Der Chef der Dienstleistungsgewerkschaft Verdi, Frank Bsirske, spielt die alte Leier, wenn er proklamiert: "Die Zeit ist reif für Umverteilung". Richtig ist vielmehr: Die Zeit ist reif für mehr Gerechtigkeit. Diese beinhaltet aber nicht nur das Geld, sondern auch die Chancen von Menschen - beispielsweise in der Bildung. Sichere Arbeitsplätze, mehr Wachstum kommen nicht vom Staat, sondern von der Wirtschaft. Wie wichtig eine gute Beschäftigungslage für die Sozialkassen ist, zeigt sich aktuell in der Kranken- oder Rentenversicherung. Weniger Arbeitslose, mehr sozialversicherungspflichtige Jobs: das sichert den Sozialstaat.
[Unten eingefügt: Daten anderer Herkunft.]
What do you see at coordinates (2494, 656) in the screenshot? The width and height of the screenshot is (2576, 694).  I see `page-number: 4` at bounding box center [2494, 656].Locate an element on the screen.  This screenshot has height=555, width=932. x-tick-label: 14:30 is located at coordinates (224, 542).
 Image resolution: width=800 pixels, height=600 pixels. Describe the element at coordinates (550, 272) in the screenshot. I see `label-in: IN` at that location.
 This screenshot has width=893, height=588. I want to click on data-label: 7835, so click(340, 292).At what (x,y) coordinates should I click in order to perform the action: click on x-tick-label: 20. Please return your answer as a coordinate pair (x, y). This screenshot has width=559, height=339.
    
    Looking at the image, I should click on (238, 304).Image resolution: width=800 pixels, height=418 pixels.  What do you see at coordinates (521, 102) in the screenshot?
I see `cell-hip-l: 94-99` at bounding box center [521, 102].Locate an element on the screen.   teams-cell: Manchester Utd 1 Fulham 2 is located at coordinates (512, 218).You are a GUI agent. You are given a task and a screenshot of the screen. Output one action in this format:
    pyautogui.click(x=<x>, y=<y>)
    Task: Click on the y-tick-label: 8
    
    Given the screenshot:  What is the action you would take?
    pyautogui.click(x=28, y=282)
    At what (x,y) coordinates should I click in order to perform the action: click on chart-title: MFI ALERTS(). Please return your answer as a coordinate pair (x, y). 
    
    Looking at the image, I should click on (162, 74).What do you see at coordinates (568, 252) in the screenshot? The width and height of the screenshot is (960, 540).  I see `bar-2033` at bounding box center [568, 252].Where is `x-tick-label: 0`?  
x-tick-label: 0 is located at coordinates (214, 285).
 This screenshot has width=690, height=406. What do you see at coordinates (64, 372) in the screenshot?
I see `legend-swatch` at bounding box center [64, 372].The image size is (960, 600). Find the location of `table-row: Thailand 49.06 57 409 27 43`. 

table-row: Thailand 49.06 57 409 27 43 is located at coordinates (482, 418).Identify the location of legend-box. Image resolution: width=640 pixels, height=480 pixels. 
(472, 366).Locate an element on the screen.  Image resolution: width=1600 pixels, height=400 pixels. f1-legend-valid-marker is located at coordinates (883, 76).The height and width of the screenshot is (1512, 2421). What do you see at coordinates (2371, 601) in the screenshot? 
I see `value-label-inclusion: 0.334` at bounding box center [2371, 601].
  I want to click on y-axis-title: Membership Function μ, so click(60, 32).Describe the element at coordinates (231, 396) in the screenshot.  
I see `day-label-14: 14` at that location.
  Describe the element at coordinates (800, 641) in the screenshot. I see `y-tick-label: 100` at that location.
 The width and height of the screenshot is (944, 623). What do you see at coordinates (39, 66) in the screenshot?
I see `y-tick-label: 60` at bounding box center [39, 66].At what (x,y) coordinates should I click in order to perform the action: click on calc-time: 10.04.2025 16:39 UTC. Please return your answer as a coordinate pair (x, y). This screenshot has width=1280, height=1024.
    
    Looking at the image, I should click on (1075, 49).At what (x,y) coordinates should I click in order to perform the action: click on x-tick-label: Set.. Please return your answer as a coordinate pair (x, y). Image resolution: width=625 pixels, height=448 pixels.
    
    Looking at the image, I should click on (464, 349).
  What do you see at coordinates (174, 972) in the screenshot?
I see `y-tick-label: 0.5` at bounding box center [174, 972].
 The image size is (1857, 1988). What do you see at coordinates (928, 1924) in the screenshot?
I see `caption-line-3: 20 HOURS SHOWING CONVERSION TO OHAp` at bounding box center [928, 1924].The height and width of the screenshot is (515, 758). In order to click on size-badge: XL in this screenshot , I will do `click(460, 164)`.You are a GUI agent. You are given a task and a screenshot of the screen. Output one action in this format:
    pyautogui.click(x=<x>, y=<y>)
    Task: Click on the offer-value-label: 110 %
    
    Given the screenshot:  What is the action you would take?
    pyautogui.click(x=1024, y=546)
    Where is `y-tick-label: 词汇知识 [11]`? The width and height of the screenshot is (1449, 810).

Trotzdem muss der Staat auf die Entwicklung reagieren, dass Vermögen und Kapitalerträge in den vergangenen Jahren rasant gestiegen sind, während die Arbeitnehmer lange Zeit real sinkende Löhne hinnehmen mussten. "Eigentum verpflichtet", heißt es in der Verfassung. Die Väter des Grundgesetzes haben dabei nicht unbedingt an eine "Reichensteuer" gedacht - wohl aber daran, dass die Stärkeren höhere Lasten übernehmen als die Schwächeren. Das gilt gerade auch bei der Überwindung der Finanzkrise. Mehr Verteilungsgerechtigkeit dient dem sozialen Frieden - vorausgesetzt, die größere steuerliche Belastung hoher Einkommen und Vermögen vertreibt nicht Investoren und privates Kapital aus Deutschland. Im übrigen müssen nicht gleich neue Abgaben her. Viel wäre schon gewonnen, würden die vielen Steuerschlupflöcher gestopft.